Denying Palestinian laborers access to justice [View all]

Source: +972Mag

A new Israeli labor regulation continues a trend of increasingly suspending rule of law for Palestinians in the West Bank, in this case leading to further segregation in access the courts.

In the Israeli economy, dirty, difficult, and dangerous jobs often are left to some 170,000 foreign workers, among them 55,000 Palestinian workers from the West Bank. Numerous NGO reports and media exposes have documented the abuses faced by these workers. Yet the most vulnerable and exploited segment of Israel’s labor force now faces yet another barrier to justice: in August, Justice Minister Ayelet Shaked issued a new regulation requiring most foreign workers to deposit a financial guarantee as a condition to proceed with lawsuits against their employers in the country’s labor courts. As a result, whatever rights these workers should enjoy by law will likely be too expensive to actually enforce.

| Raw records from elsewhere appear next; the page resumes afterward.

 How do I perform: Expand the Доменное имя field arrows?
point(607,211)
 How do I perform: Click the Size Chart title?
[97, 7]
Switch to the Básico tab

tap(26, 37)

Shaked and her Jewish Home party have made plain the political agenda behind the rule: to thwart an imagined “lawsuit intifada” of legal claims by Palestinians working in the Jordan Valley settlements against their Israeli employers. Adalah, the Workers’ Hotline, and the Association for Civil Rights in Israel jointly filed a petition to Israel’s Supreme Court challenging this regulation, which blatantly discriminates on the basis of national origin. Under this regulation, Israeli and foreign workers would be subjected to different standards for pursuing their rights, even when performing the same tasks for the same employers side-by-side.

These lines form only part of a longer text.